I used to inquire about the mysteries of ninpo all the time. But I realized that as I got older and the more actual training I did, the less concerned I became with pursuing that particular thing. Training itself will eventually lead one to mature in many different ways, and I think as we mature, our perspective changes. As a result that which have seemed mysterious and extremely desirable to one at 25, will seem less like a goal, and qualities that we did not even know to look for will have emerged in our lives. 
I guess "perseverance" is the most mysterious thing, that is the hardest to fathom as we start out. I would say today, that the two things that shine the brightest in the ninpo heavens, for me, is perseverance and renshu!

All the best,
B.


----------



## Krevon (Dec 9, 2009)

Yugen said:


> I used to inquire about the mysteries of ninpo all the time. But I realized that as I got older and the more actual training I did, the less concerned I became with pursuing that particular thing. Training itself will eventually lead one to mature in many different ways, and I think as we mature, our perspective changes. As a result that which have seemed mysterious and extremely desirable to one at 25, will seem less like a goal, and qualities that we did not even know to look for will have emerged in our lives.
> I guess "perseverance" is the most mysterious thing, that is the hardest to fathom as we start out. I would say today, that the two things that shine the brightest in the ninpo heavens, for me, is perseverance and renshu!
> 
> All the best,
> B.



It's always hard to explain how you grow into something.  Whether it's training of life, but since we're on a martial arts board........the intangibles of stumbling through a technique when learning, getting the mechanic but still a hiccup in the middle somewhere, and then understanding the concept and flowing through it, learning the nuances and henka.  
I've studied for a long time 18 years before the Bujinkan.  Before that, I was able to work hard and get good technique.  But after three years in the Bujinkan I've found I have to let my mind and spirit work in concert to really grasp the concepts I'm being taught.


----------



## SensibleManiac (Dec 9, 2009)

Chris Parker, I was going to PM you but I figured it should be said in public.
You have a few good books in you and should definitely consider writing at least one.
Sorry for hijacking this thread, but your posts in it are a good example of your voice, that should be in print.
At the very least you should write a blog then compile that into a book.


----------



## Kage-Ronin (Dec 16, 2009)

To the OP:

You might try reading; 

Mind of the Ninja: Exploring the Inner Power by Kirkland C. Peterson.

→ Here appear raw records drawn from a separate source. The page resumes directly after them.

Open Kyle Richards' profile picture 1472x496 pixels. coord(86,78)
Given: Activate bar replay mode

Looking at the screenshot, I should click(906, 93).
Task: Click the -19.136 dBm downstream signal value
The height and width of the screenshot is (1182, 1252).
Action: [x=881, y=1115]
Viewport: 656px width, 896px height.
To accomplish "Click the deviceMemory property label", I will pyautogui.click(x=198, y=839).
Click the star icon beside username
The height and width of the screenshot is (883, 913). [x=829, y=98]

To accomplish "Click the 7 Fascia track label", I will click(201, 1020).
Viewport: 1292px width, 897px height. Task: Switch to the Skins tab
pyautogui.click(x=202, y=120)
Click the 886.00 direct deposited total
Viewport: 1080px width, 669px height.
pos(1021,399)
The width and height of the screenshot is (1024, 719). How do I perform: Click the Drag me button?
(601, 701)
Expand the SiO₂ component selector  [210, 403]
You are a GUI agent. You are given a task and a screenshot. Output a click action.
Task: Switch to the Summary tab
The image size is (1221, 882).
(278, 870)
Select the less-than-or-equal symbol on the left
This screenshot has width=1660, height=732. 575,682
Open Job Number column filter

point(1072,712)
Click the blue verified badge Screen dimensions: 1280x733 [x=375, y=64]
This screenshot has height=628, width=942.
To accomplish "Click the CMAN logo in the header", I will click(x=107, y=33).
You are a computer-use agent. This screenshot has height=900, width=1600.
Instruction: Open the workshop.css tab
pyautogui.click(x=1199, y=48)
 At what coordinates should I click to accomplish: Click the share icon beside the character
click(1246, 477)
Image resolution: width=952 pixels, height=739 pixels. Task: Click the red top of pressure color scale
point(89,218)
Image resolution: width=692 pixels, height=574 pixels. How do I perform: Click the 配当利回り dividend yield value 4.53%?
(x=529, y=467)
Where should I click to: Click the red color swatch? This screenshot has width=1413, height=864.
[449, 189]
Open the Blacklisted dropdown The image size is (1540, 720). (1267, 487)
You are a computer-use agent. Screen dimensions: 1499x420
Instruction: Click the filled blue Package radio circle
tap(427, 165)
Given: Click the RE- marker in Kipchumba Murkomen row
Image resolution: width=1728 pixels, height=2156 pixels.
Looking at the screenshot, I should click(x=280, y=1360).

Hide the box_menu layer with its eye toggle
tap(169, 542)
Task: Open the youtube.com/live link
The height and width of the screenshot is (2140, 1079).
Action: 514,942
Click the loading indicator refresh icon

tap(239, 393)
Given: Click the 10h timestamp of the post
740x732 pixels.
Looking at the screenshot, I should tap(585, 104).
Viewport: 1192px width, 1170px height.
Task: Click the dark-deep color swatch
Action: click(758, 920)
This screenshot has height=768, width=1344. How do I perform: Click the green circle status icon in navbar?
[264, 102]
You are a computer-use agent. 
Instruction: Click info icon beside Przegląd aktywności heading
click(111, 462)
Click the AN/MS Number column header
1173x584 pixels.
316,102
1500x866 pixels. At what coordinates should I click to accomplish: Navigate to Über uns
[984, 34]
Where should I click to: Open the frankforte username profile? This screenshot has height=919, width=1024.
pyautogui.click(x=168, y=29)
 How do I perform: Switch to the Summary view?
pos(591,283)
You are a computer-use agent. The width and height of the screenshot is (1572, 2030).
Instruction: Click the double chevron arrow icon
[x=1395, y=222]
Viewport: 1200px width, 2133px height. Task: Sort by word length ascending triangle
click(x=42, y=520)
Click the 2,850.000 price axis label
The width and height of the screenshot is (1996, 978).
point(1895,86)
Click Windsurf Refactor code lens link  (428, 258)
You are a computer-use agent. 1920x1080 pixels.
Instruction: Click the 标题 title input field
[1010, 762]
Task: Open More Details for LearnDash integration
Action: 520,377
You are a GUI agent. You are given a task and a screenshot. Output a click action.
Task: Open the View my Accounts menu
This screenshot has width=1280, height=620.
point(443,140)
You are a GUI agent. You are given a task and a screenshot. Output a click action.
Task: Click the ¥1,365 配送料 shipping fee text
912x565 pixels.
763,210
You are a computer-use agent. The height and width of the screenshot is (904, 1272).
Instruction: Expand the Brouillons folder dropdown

It is an interesting read.

Best Regards


----------



## stephen (Dec 16, 2009)

Krevon said:


> I study Bujinkan.  And in it as a certain point, we are encouraged to seek out enlightenment and spiritual awakening.  I can't help but wonder as I research over the internet, that I never see this brought up on message boards.
> Is it something that not done or not just not talked about abroad?




Hi, 

I'm not sure we're 'encouraged to seek enlightenment' as such. Although, pretty much every word in that phrase other than _to_ can be taken a bunch of different ways so it's also hard to say...

Personally, I've been told and I agree with the idea that all knowledge and any sort of 'enlightenment' comes through the physical training. So I try to become as physically skilled as possible and gain insight into the more esoteric ideas through that avenue. I think this will help me stay grounded in reality and avoid getting punched in the face in training.


----------



## Krevon (Dec 16, 2009)

Kage-Ronin said:


> To the OP:
> 
> You might try reading;
> 
> ...



Thanks


----------



## Archangel M (Dec 16, 2009)

Be careful of anybody claiming to be able to guide you to "enlightenment". Being skilled in martial arts has the same "enlightenment potential" as marathon running IMO. Don't put yourself in a subservient position to ANYBODY excepting very limited circumstances.


----------



## SensibleManiac (Dec 16, 2009)

Definitely agree that enlightenment is something that should come from the "inside" if you will.
Any activity can be a vehicle, from Yoga to Surfing.
Not that I am claiming enlightenment, aside from a few "moments" here and there, I'm still a work in progress...:drinkbeer


----------